De que forma a falta de flexibilidade do atual modelo de pagamento do SNS aos centros privados afeta diretamente a qualidade dos cuidados oferecidos aos doentes renais crónicos?
De uma forma simplista, diria que afeta em duas dimensões: qualidade e acessibilidade. Atualmente os doentes em hemodiálise usufruem de uma quantidade de inovações (p.ex. hemodiálise noturna e hemofiltração de alto fluxo) que não são remuneradas pelo Estado e que não estão incluídas no preço compreensivo e que representam custos adicionais relevantes para os prestadores. A manter-se o atual preço, os prestadores poderão ser obrigados a deixar cair estas inovações, o que afeta diretamente a qualidade de vida e de cuidados dos doentes. Também poderíamos discutir nesta dimensão a dificuldade crescente da introdução de terapêuticas inovadoras, que cada vez mais é desafiante incorporar.

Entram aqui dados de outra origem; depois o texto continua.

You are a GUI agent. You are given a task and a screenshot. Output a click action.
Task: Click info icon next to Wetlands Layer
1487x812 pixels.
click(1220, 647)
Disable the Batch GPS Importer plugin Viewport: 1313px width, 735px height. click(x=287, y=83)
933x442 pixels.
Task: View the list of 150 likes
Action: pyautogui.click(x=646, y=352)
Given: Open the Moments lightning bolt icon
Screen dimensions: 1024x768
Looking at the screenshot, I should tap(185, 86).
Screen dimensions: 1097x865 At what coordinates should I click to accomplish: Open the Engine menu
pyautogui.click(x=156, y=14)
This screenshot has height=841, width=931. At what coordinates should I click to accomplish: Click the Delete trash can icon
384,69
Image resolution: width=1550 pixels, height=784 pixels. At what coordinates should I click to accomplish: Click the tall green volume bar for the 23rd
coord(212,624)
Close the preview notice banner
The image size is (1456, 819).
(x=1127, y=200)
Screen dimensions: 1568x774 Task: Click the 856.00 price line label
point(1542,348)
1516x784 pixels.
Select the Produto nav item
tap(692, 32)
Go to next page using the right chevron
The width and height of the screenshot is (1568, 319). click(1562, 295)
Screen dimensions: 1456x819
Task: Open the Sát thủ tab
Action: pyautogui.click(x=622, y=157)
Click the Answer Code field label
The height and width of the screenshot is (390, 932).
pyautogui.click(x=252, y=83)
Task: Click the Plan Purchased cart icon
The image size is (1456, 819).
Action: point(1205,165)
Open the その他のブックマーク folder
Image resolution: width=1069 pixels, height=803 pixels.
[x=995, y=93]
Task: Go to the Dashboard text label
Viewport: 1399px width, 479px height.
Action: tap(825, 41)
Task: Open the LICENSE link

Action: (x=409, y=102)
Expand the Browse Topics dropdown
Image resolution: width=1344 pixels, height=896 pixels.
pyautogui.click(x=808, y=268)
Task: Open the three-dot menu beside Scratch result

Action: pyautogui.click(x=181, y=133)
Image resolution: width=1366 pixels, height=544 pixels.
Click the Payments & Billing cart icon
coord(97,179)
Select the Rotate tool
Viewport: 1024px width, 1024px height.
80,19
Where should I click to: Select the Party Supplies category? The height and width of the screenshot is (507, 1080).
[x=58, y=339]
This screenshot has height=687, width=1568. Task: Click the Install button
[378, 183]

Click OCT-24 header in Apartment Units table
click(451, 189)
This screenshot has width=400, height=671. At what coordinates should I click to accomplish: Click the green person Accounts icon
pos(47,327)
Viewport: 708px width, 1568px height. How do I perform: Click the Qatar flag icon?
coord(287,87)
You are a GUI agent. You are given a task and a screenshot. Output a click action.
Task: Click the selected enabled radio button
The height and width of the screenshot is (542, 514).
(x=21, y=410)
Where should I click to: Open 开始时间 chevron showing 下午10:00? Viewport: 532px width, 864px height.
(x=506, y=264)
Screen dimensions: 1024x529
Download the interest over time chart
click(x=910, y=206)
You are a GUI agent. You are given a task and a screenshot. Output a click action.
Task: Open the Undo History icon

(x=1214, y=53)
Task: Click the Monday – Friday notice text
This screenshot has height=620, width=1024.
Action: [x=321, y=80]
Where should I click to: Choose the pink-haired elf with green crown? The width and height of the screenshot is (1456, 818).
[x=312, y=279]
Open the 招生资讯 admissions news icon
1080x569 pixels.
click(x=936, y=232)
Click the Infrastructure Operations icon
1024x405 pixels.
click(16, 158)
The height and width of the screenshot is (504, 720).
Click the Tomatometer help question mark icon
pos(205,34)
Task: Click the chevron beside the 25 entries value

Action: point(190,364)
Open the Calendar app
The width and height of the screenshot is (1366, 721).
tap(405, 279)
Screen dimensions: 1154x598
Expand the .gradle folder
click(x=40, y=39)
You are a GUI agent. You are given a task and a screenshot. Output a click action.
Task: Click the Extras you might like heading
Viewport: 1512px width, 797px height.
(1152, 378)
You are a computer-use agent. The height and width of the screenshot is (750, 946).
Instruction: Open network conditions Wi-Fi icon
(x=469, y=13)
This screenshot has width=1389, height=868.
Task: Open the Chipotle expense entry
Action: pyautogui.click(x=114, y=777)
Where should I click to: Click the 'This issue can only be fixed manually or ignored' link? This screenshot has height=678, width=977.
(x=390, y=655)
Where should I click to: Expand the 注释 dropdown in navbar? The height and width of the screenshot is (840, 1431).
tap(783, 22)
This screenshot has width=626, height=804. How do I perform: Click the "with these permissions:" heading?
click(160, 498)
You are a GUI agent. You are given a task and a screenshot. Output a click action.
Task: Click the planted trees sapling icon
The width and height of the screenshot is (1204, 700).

Uma das principais vantagens dos centros de diálise privados é a proximidade do cuidado à residência do doente, permitindo com isso uma maior acessibilidade de cuidados (por um lado há uma desmultiplicação de recursos e por outro uma maior facilidade de deslocação), o que aumenta a possibilidade de acesso a tratamento (e escolha deste) e com isso uma maior adesão ao mesmo, com resultados provados em termos de qualidade de vida e de tratamento. Pretendemos com isto aumentar a percentagem de doentes que tem acesso ao tratamento conservador e aos cuidados paliativos e ainda aumentar a quantidade de pessoas com doença renal crónica que terão acompanhamento clínico de qualidade e com isso reduzir a taxa de mortalidade.
Considerando as conclusões do estudo, quais as principais recomendações da ANADIAL para o Governo em relação à gestão da doença renal crónica?
Como compreenderão, estamos de acordo com o caminho apontado pelo Prof. Eduardo Costa no que se refere à revisão dos termos do Preço Compreensivo, à fórmula proposta para a sua atualização rotineira, com base em variáveis externas e alheias aos prestadores, mas que em muito impactam e penalizam a sua atividade.
Pretendemos que este estudo nos permita encetar um diálogo sério e efetivo com o Governo para que seja fixada uma política clara e os objetivos para a doença renal crónica nos próximos 10 anos.
Hoje é Dia Mundial do Rim, a ANADIAL está a promover alguma atividade nesse âmbito?
Sim, a ANADIAL associa-se à Sociedade Portuguesa de Nefrologia para assinalar o dia, colocando o doente e a doença na ordem do dia, prosseguindo com o seu trabalho na área da prevenção, partilhando as suas experiências, procurando envolver a comunidade médica, os doentes e a opinião pública.